## TEKS BACAAN
• December 6, 2025

Guaifenesin: WHO menandai sirup obat batuk buatan India yang ‘terkontaminasi’ dengan bahan kimia beracun ‘dalam jumlah yang tidak dapat diterima’

Sejumlah sirup obat batuk yang “terkontaminasi” yang dibuat di India dan ditemukan di Kepulauan Marshall dan Mikronesia telah ditandai oleh Organisasi Kesehatan Dunia (WHO).

Ini adalah rangkaian obat terbaru yang diproduksi oleh perusahaan farmasi yang berbasis di India dan didistribusikan di berbagai negara yang dikatakan berkualitas buruk dan berbahaya untuk digunakan.

Di negara-negara seperti Gambia dan Uzbekistan, konsumsi sirup yang diproduksi di India telah dikaitkan dengan kematian beberapa anak.

Obat “di bawah standar” yang diberi label dalam pernyataan WHO pada hari Selasa dikenal sebagai Guaifenesin Syrup TG dan digunakan untuk meredakan sesak dada dan gejala batuk.

Obat ini menjadi perhatian WHO pada awal bulan April.

[Data penentuan lokasi koordinat piksel]
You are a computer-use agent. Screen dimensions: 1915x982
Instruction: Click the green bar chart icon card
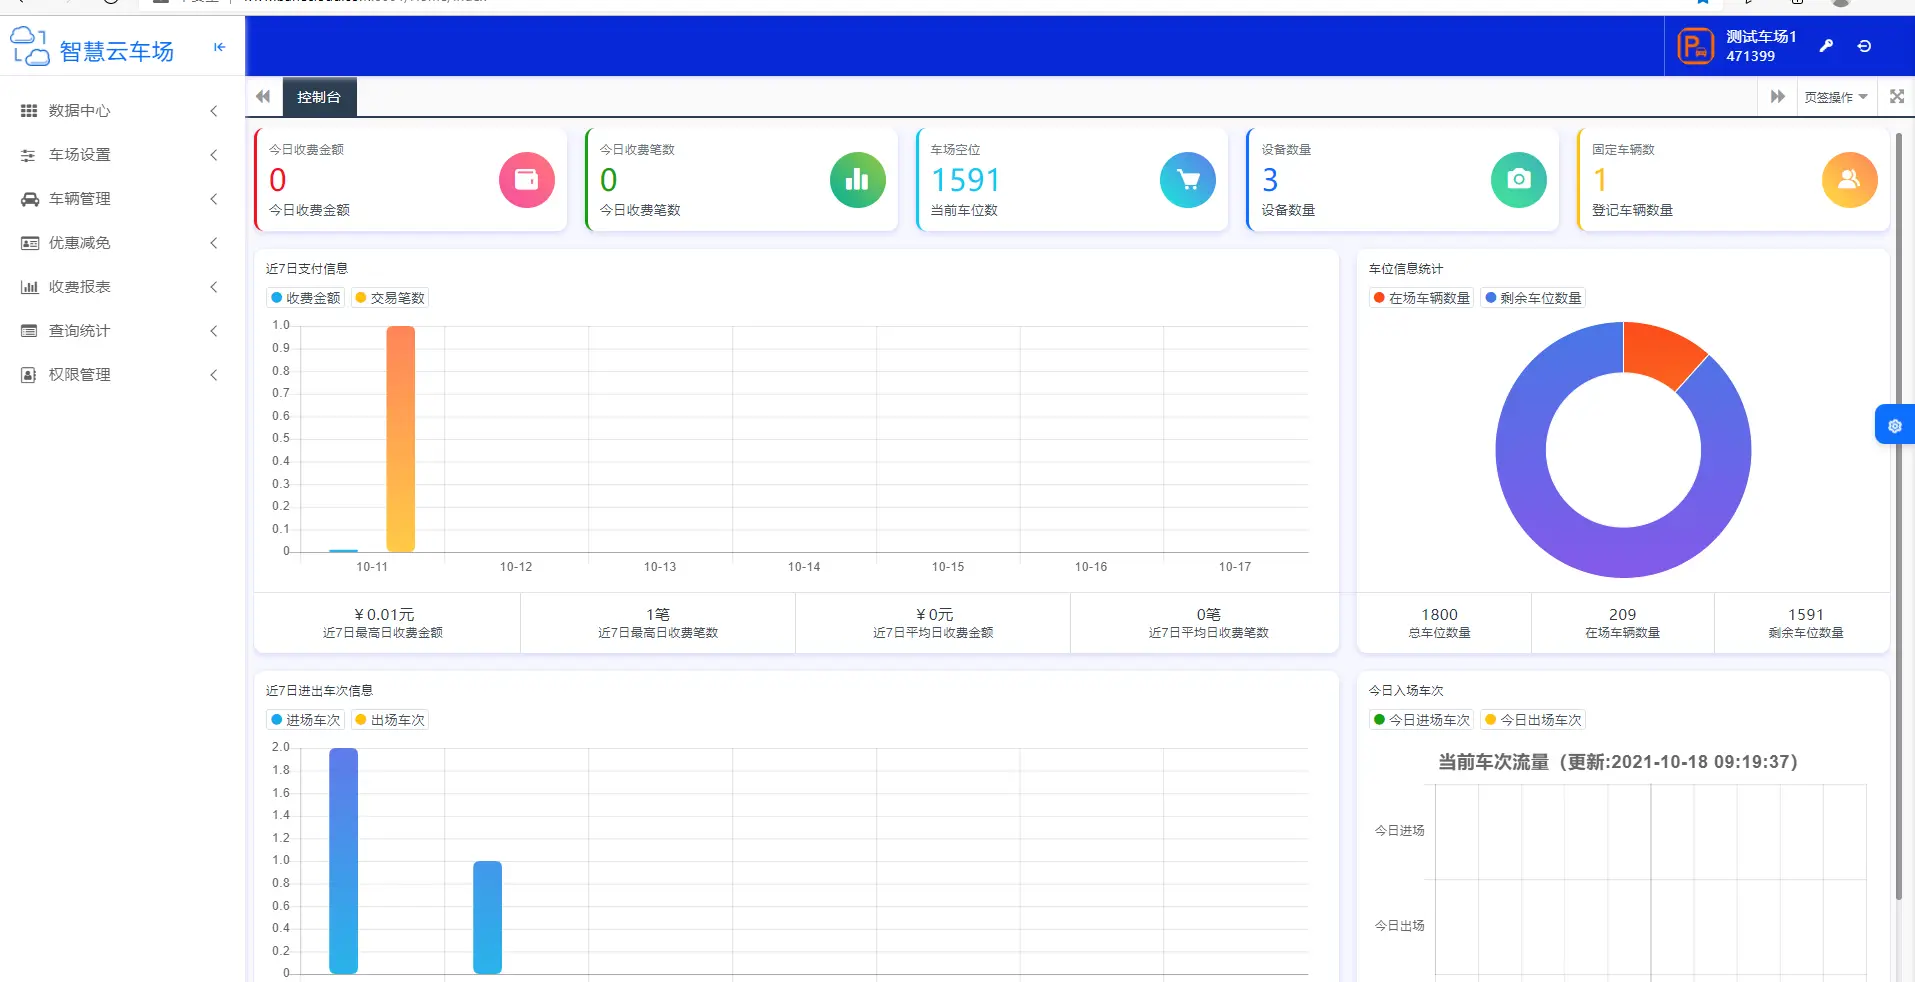(857, 180)
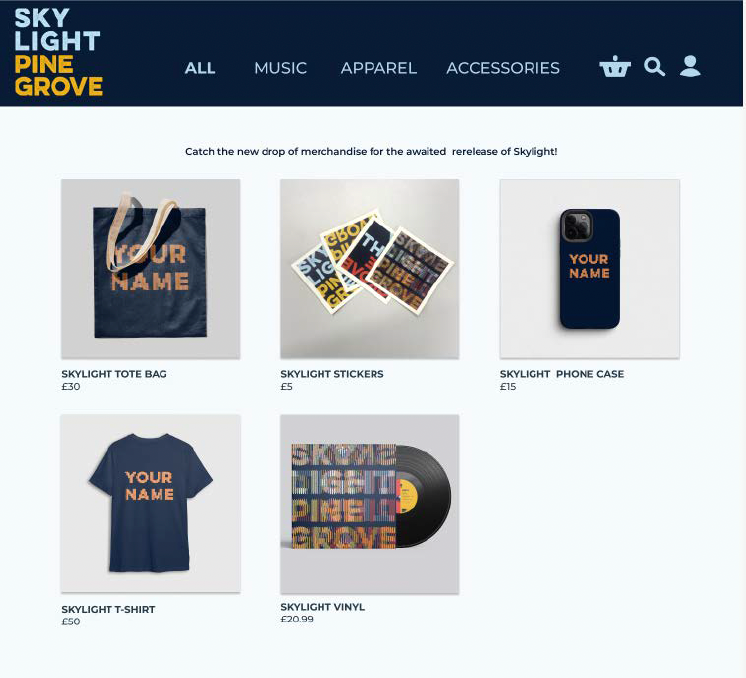View the stickers product image
The image size is (746, 678).
click(370, 269)
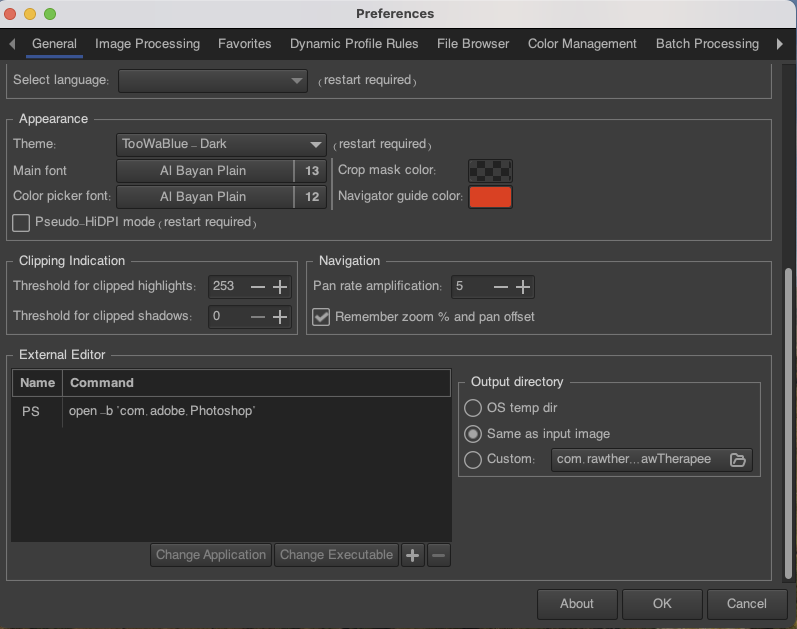The width and height of the screenshot is (797, 629).
Task: Increase threshold for clipped highlights
Action: pyautogui.click(x=280, y=287)
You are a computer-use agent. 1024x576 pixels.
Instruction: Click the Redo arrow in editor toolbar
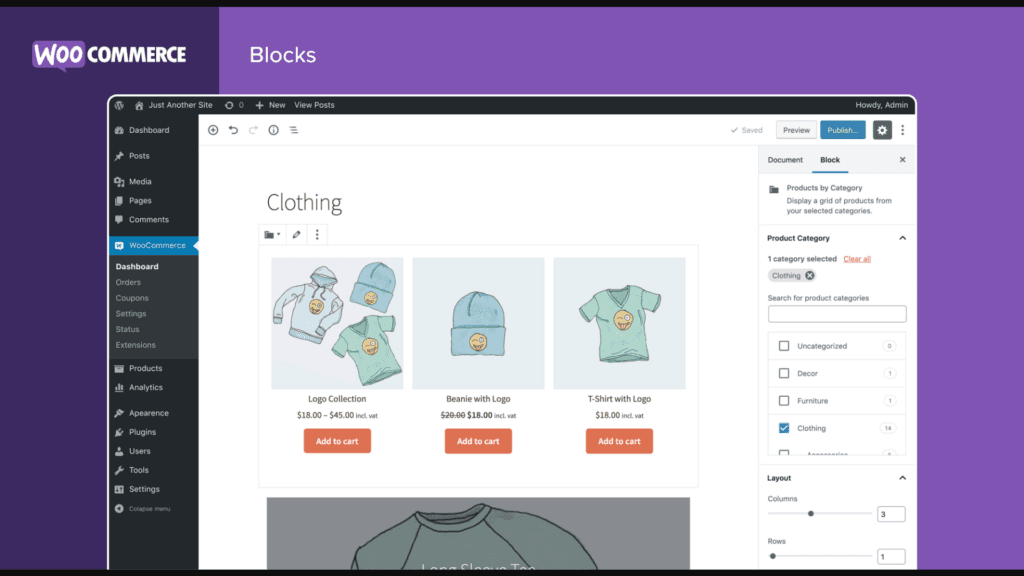coord(252,130)
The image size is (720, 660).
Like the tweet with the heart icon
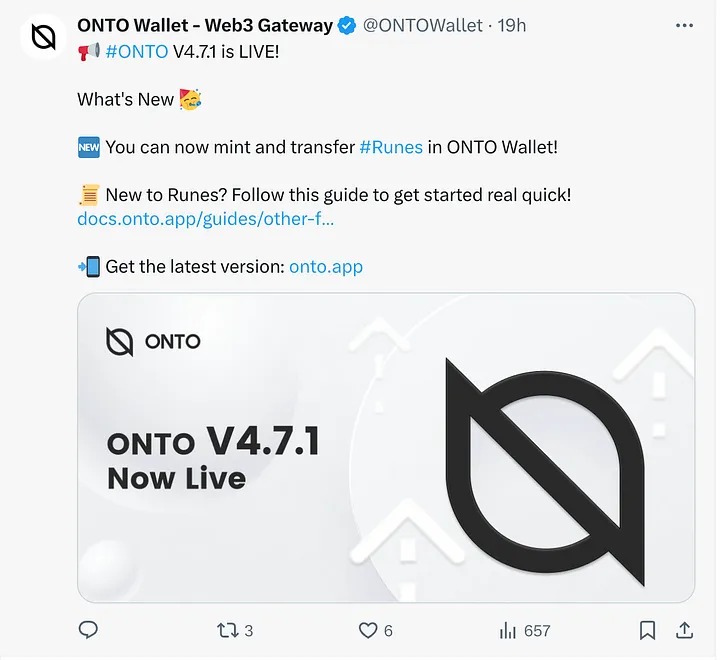click(368, 630)
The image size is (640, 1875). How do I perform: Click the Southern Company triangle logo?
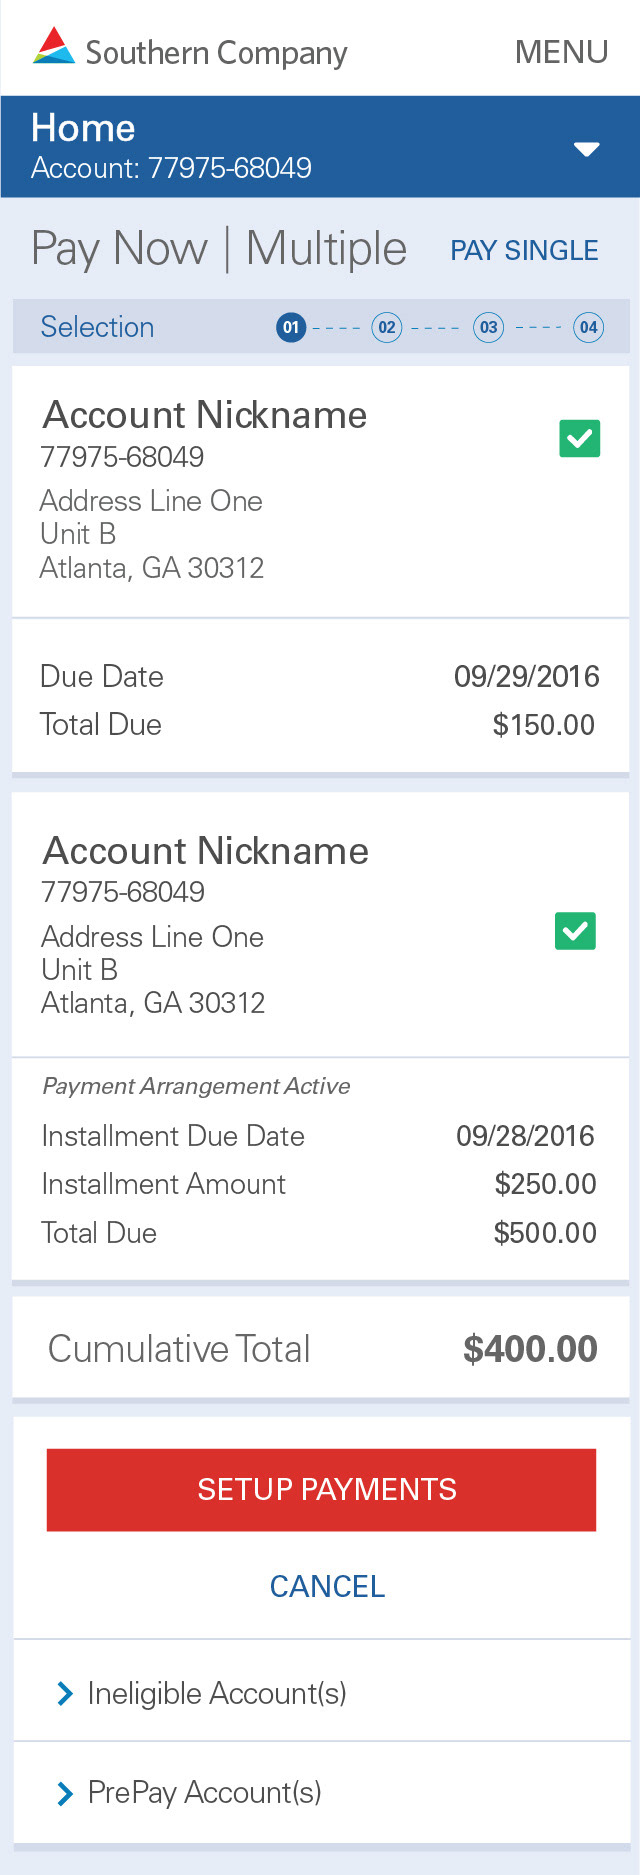point(54,46)
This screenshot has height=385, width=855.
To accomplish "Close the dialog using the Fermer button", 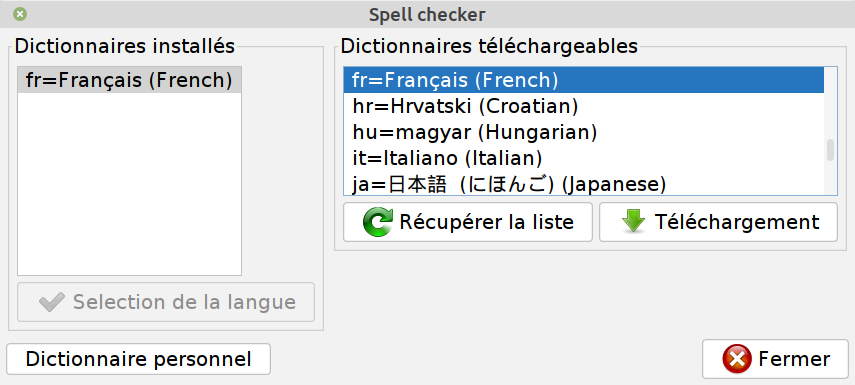I will tap(775, 359).
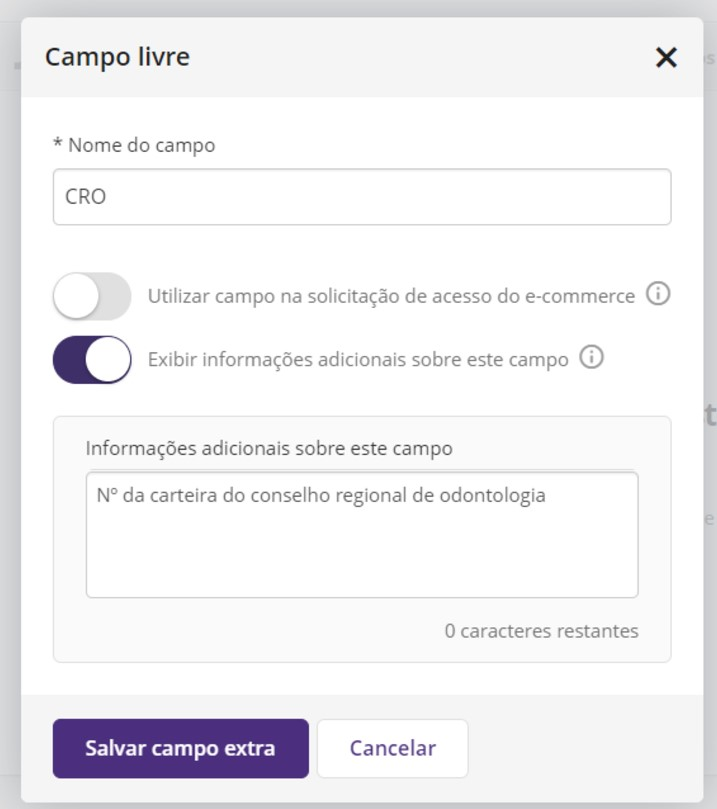
Task: Click info icon beside Exibir informações adicionais
Action: (x=591, y=358)
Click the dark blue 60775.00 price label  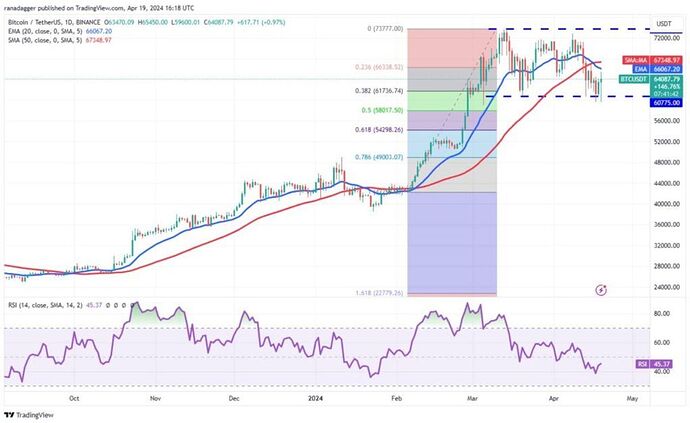(x=666, y=103)
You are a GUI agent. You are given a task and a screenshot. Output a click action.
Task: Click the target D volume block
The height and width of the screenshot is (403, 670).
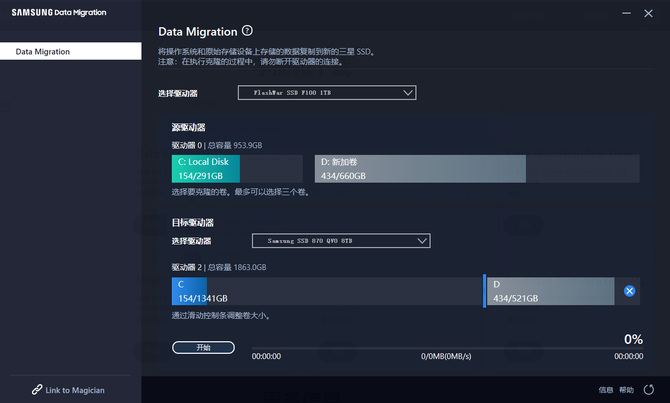(x=550, y=291)
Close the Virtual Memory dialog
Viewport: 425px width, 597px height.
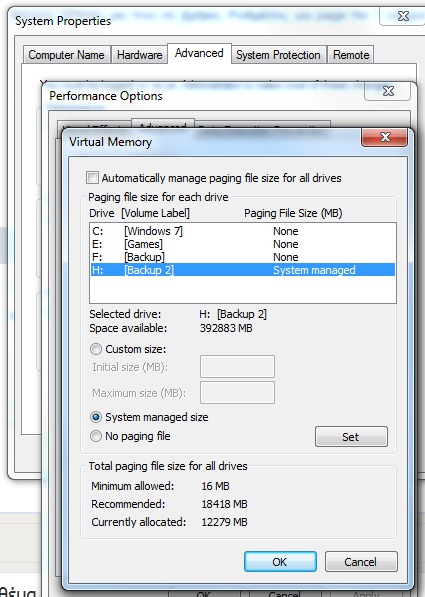point(384,137)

## TUGAS ANDA
Tulis ulang bagian teks tentang sirup obat batuk mulai dari "Sejumlah sirup obat" hingga dan termasuk "Kesehatan Dunia (WHO).". Ganti "Kepulauan Marshall" dengan "Kepulauan Solomon".

## CONTOH PENYELESAIAN
Sejumlah sirup obat batuk yang “terkontaminasi” yang dibuat di India dan ditemukan di Kepulauan Solomon dan Mikronesia telah ditandai oleh Organisasi Kesehatan Dunia (WHO).